The mother-of-five opted-in to the NHS Organ Donor Register when she started learning to drive. Over the years, her children gradually followed suit.
Never, though, did Camilla anticipate that she would one day benefit from someone else having made that same decision.
“Donating organs is something we’ve always discussed in our family. You don’t need them when you die, so if you can give a stranger the gift of life in your darkest moment then that is a special thought,” the 48 year-old from south London said.
“When I made my decision all those years ago, it was never on my mind that one day I might need a transplant, but I am so grateful to my anonymous donor for what they’ve done.”

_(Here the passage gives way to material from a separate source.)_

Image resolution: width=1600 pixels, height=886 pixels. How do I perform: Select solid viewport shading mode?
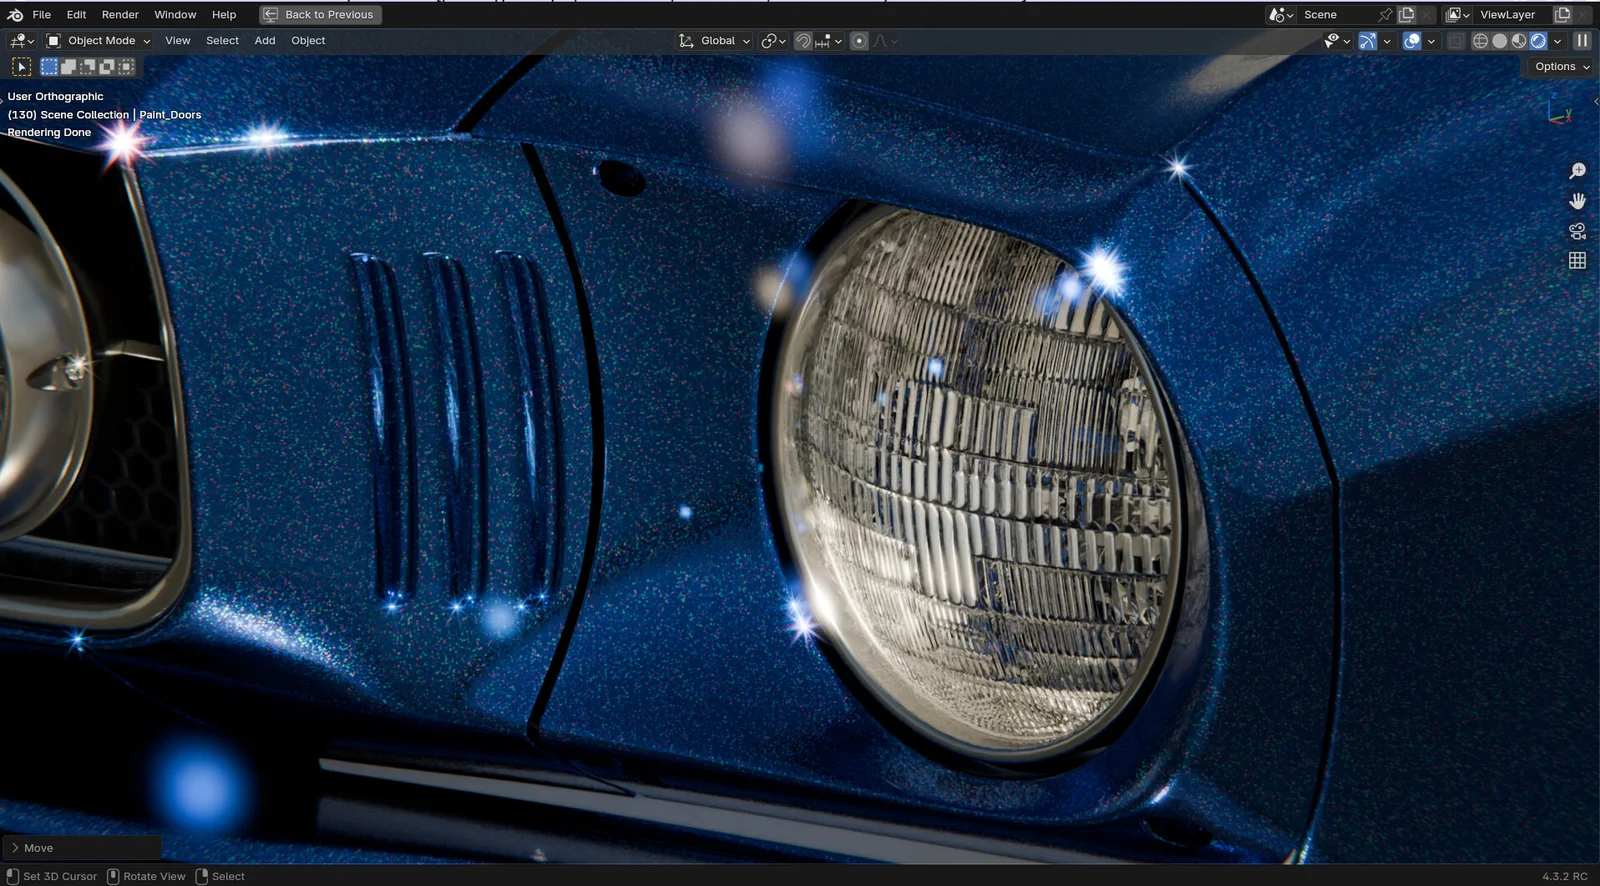click(x=1499, y=41)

Ten years ago, Camilla was diagnosed with dilated cardiomyopathy, a disease where the walls of the heart become stretched and thin so they cannot contract properly to pump blood around the body.
Her heart failure became more severe and, in December 2019, she was put onto the heart transplant waiting list.
Further deterioration meant that, in March 2021, she was elevated to the urgent list and admitted to Royal Papworth Hospital as an inpatient, where she would have to stay until she got her transplant.
Four weeks later she received the gift of a donated heart and underwent a transplant at Royal Papworth Hospital, spending three weeks in hospital.
Camilla is now three months post-transplant.
“I will never forget the moment that the transplant nurse walked into my room and said ‘we think we’ve found a heart’. It was still going through the final checks but it was described to me as being a beautiful heart and, having had a false alarm before, I was so happy and excited.
“Very calmly, I began packing up my stuff for storage. I just knew it would go ahead. My birthday was just a few days away. It was my time. This was the one.”
Camilla says that she regularly drew upon her Christianity in the hours that led up to her transplant; her faith also gave her immense strength in the immediate days following the operation.
And now that her hope for a heart has turned into reality, she is using her position to encourage as many people as possible to talk about organ donation with their loved ones.
“When I was diagnosed in 2011 it was completely out of the blue. I always knew that I’d ultimately need a transplant, but being Black Caribbean I was also aware that the wait for an organ transplant can be longer1.
“I vividly remember waking up after my transplant and instantly being so thankful and humbled. I had made it to the other side. I cried silently to myself and thought ‘now the hard work begins’.
“I’m beyond grateful that my donor had expressed their wish to become a donor after death and shared their feelings with their family. That decision and conversation has allowed me to be alive today. I’m pleading to Black people to please have a conversation with your loved ones about organ donation and help more people like me.
“I can now look forward to more special memories with my five children and one grandchild. Not a day goes by where I don’t think of my anonymous donor and thank them for what they’ve done for me.”